Why so big differences?

Could you tell us what kind of performance differences you see?

I can run the code myself and see what comes from that. But your results might be different and we wouldn’t be talking about the same data.

This is the output on my machine (with --release):

664579
00:00:02.656616357
664579
00:00:01.523873195
664579
00:00:00.043423086

So solutions 1 and 2 are in the same ball park, but solution 3 is orders of magnitude faster.

I suspect that the nested loop in solution 3 might be easier for the compiler to optimize. It’s essentially just a StepIterator. The other examples have more complex chained iterators that are harder to optimize.

You can even gain a bit more performance by dropping this iterator entirely: Instead of step(*args).each { block } you can write step(*args) { block }. This iterates the block directly without allocating an iterator instance. That allows even more code optimizations (and it’s already much faster without any optimizations) and is an instant performance boost.

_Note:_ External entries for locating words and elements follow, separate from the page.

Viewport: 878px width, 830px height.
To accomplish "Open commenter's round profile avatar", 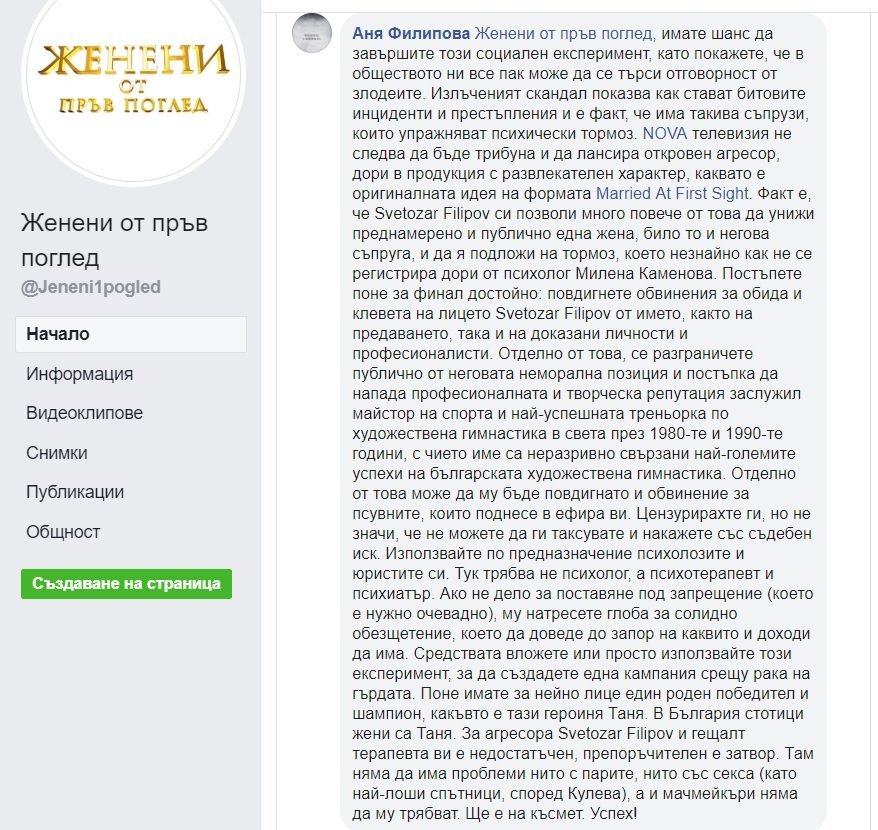I will [311, 35].
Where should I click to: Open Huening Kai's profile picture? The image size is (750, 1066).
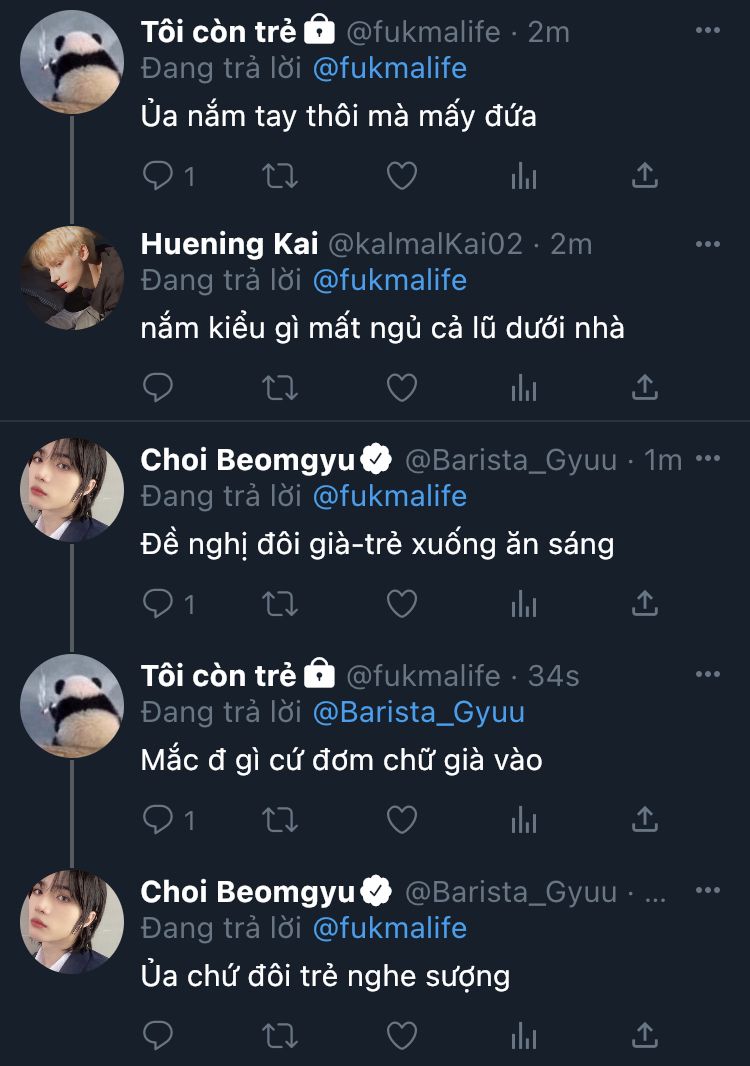point(72,278)
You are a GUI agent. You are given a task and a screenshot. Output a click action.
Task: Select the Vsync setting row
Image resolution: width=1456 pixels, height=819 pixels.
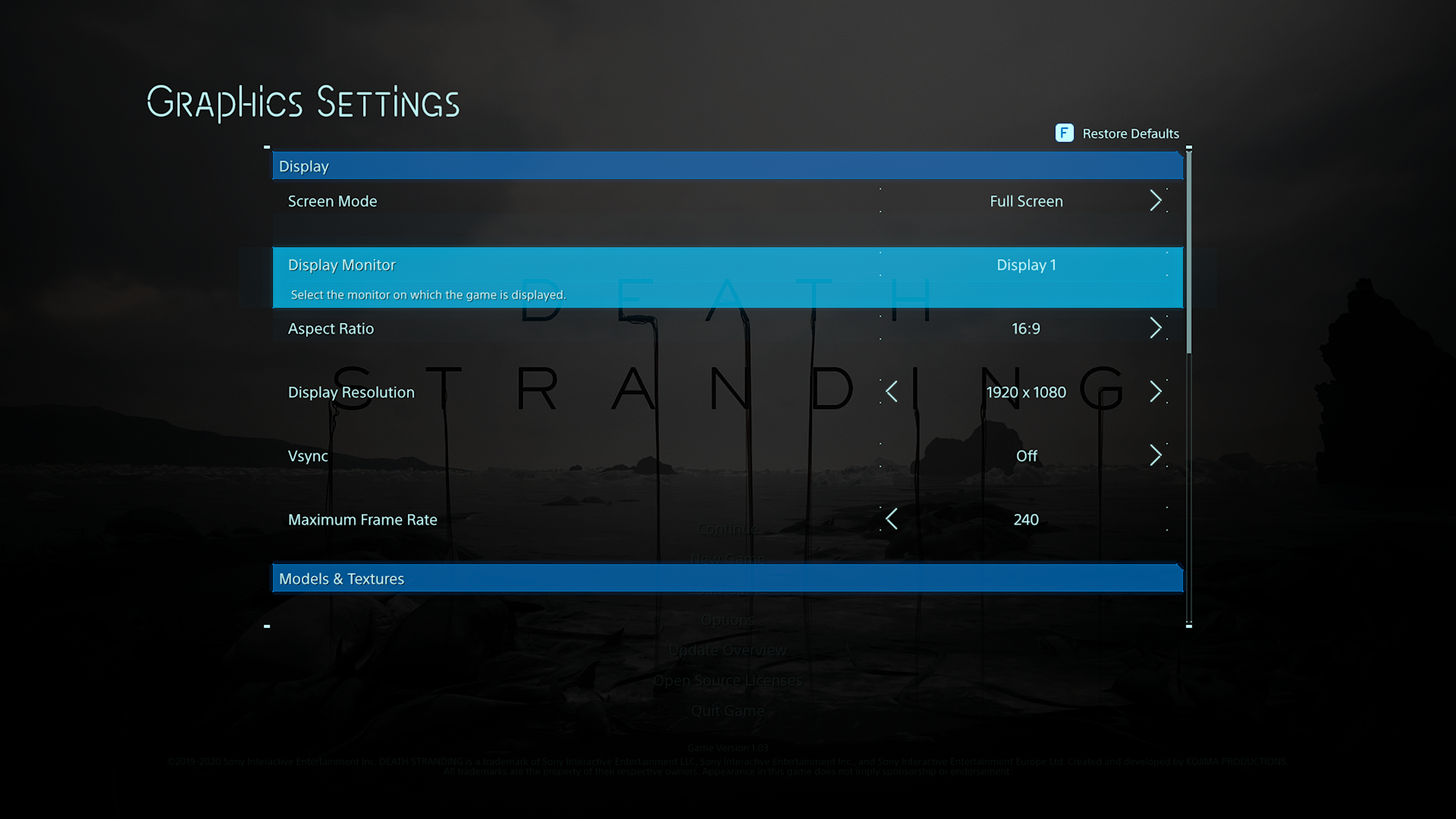pos(308,456)
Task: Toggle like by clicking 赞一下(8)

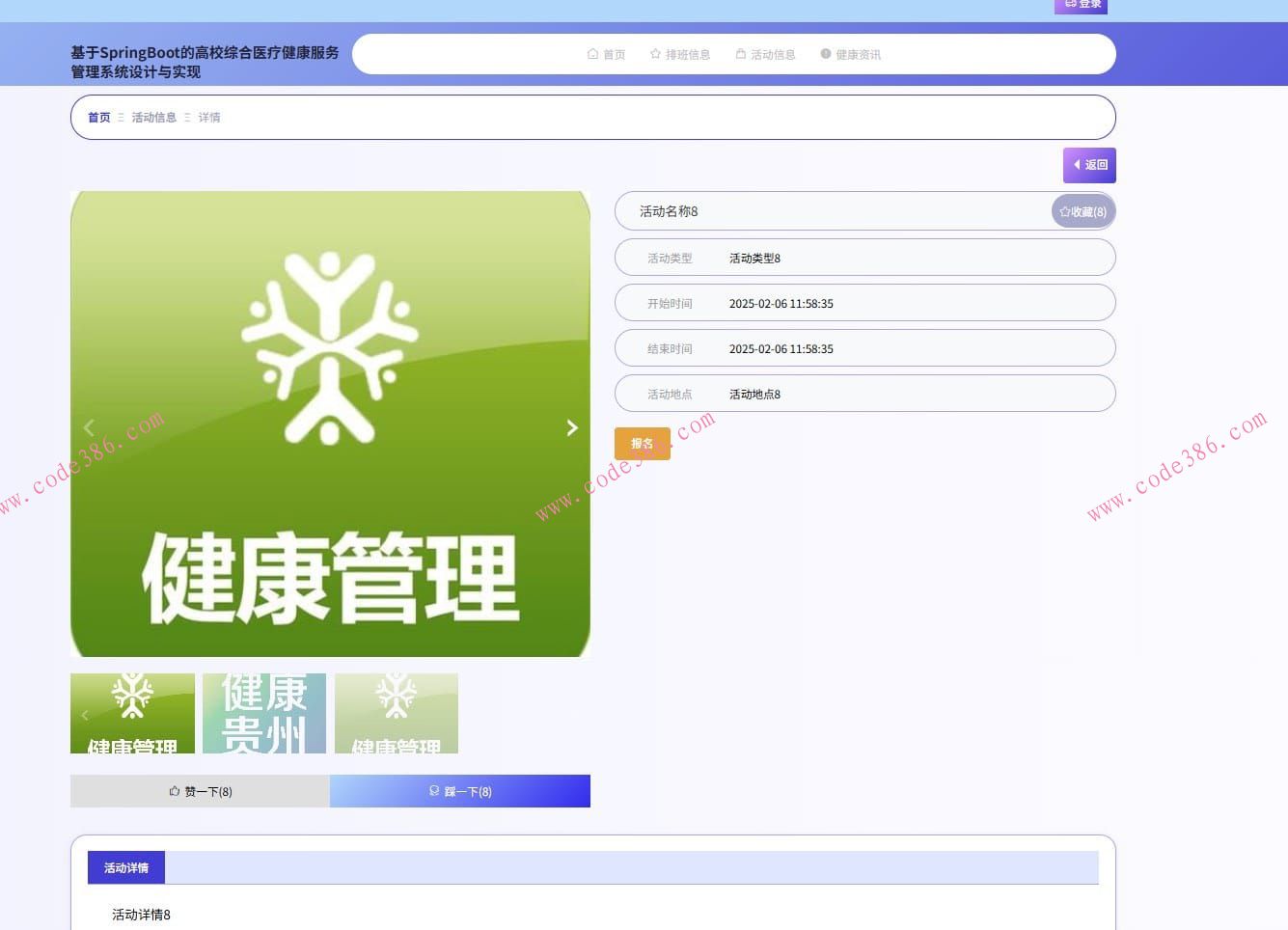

There are a couple more unnecessary .each in your code. You can drop them all. In most cases, it doesn’t make much difference when you already have an iterator (because then it’s a no-op). Somtimes like mentioned in the previous paragraph, it has a signfificant effect.
Similarly, .each.count in the measure blocks should also be just .count. This ends up using BitArray#count which is more optimized than Iterator#count.